The news of another lockdown, having to stay indoors, and a shift to learning at home wasn’t exactly the way we wanted to start 2021.
Away from the lecture theatres, seminar rooms and libraries of your university, studying can feel a lot different when it’s shrunk down onto your laptop and you can’t meet up with your course mates at your favourite coffee spot to discuss that upcoming project.
If you’ve been struggling to adapt to e-learning, then this post is for you. To keep your head in the game, we’ve come up with some top tips to help you block out distractions, create the right learning environment, and get you through these temporary arrangements with flying colours.
A proper place to study can help to make your learning more effective. Real estate for where you can work might be limited, but it’s important to maintain a distinction between where you study and where you’ll be taking your breaks.
Try to keep your space separate from your sofa or bed, so you’re not associating your free time with when you’d also be studying.
It might be difficult when you’re sharing your space with others, so communication is important here. If your study space is the kitchen table, let others know that you’ll be there for a set amount of time, so they can keep distractions down when they’re passing through.
Learning at home certainly requires more discipline than you might be used to. If your study space is messy, then your discipline will soon turn to distraction.
Create a calmer, more focused environment by cleaning away the dirty dishes or laundry surrounding your area before you sit down to watch lectures and complete coursework.
Likewise, since everyone’s under the same roof at the same time, it might be worth investing in a pair of noise-cancelling headphones to cut out the background chatter and footsteps of passing flatmates. That way, you can ensure you stay focused on your learning, free from distractions.
Procrastination is another big issue when it comes to e-learning. Depending on the course you’re studying, your lectures may or may not be conducted in real-time. However they’re delivered, your study timetable may not be as well-defined as before; now it’s up to you to manage your time and ensure deadlines are met.
Take a look at the syllabus for each of your modules so you can identify when the key dates, such as due assignments and exams, are. Mark these dates on your diary or planner so you know what you’re working towards, and you can avoid any nasty surprises along the way.

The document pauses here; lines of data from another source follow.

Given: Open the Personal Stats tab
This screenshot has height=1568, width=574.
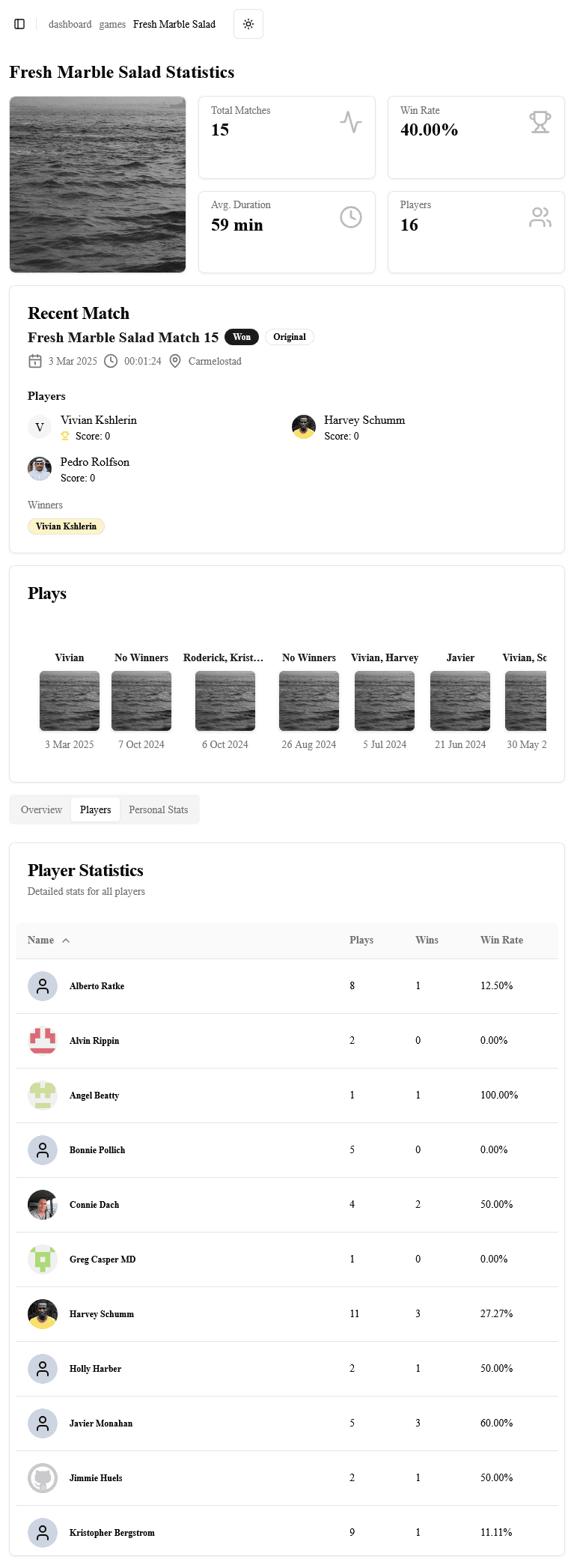Looking at the screenshot, I should click(x=158, y=809).
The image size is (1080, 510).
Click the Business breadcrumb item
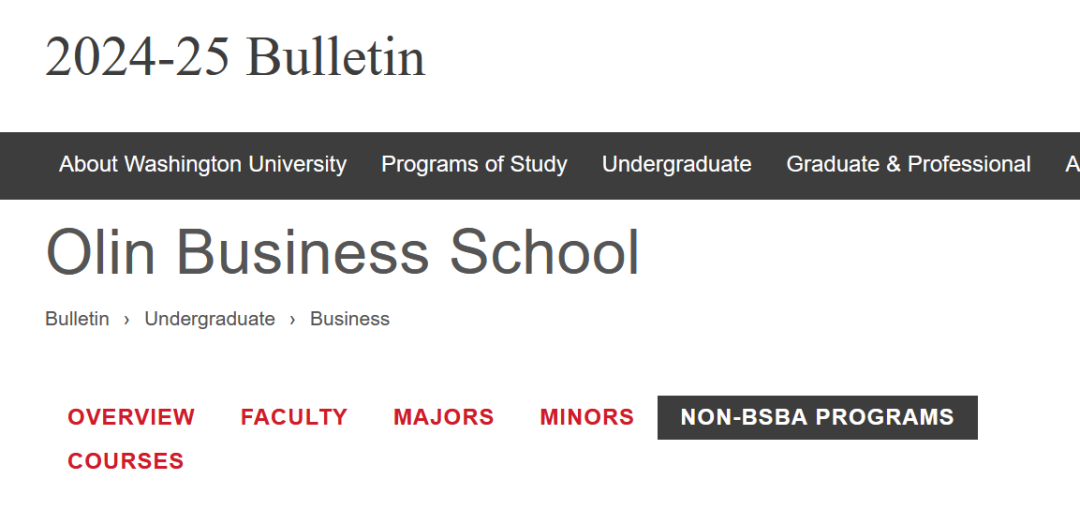[350, 319]
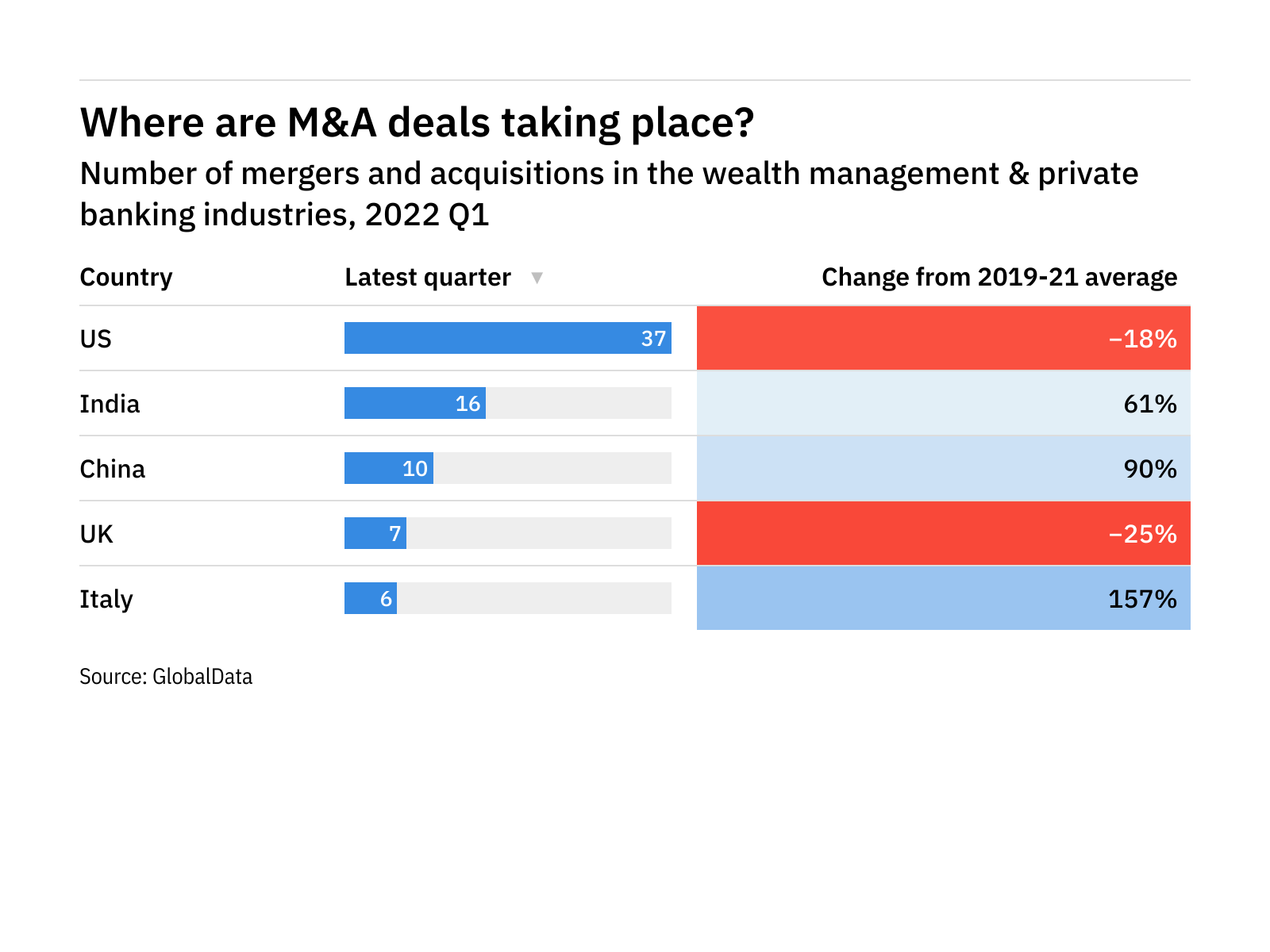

Try to write to-do lists at the start of each day too. This will help to give the day more structure, stop you from losing focus, and give you the added bonus of ticking each task off when you complete them.
And when you are watching recorded lectures, make sure you’re giving them your full attention – not half-watching them while eating or listening to music in the background.
In person or at home, it’s important that you’re still learning for the same reason: to get a degree. That’s why you should still treat this temporary arrangement as you would if you were attending lectures in person.
Make sure you’re using this time wisely. Yes, it may be tempting to binge watch Netflix or play video games from your bed while your lectures go on, but you’ll end up falling behind if you make a habit of it. Make a point to dedicate yourself to your studies right now as you would if things were completely normal.
Whether your lectures or seminars are pre-recorded or broadcast live, make sure you’re engaging with the material by writing up your notes. Online resources are undoubtedly helpful, but they’re also not simply pre-written study notes.
Create your own notes and put things in your own words in ways that help you to remember the most important points.
Another way of treating this as you would in person is by getting involved with the discussion. Turning up to online lectures and reviewing the material is a good start, but it’s only part of the process. Engage with your course as it was intended by asking questions and seeking help with certain material if you don’t understand things.
Each module is likely to have its own online discussion group or forum. Whether you’re simply reading what others have written or asking questions yourself, make sure you’re contributing to them in some form.
We know it’s difficult to socialise in person, but it’s important to reach out to others however you can during what will be a tough – and even lonely – time for a lot of students.
Getting in touch with staff and other students is a good way to create and maintain a sense of community. And along with posting on discussion boards as part of your studies, remember to keep in touch with your friends during your downtime. Skyping or FaceTiming those you’re close with lets you socialise while staying safe as we all navigate these unusual times.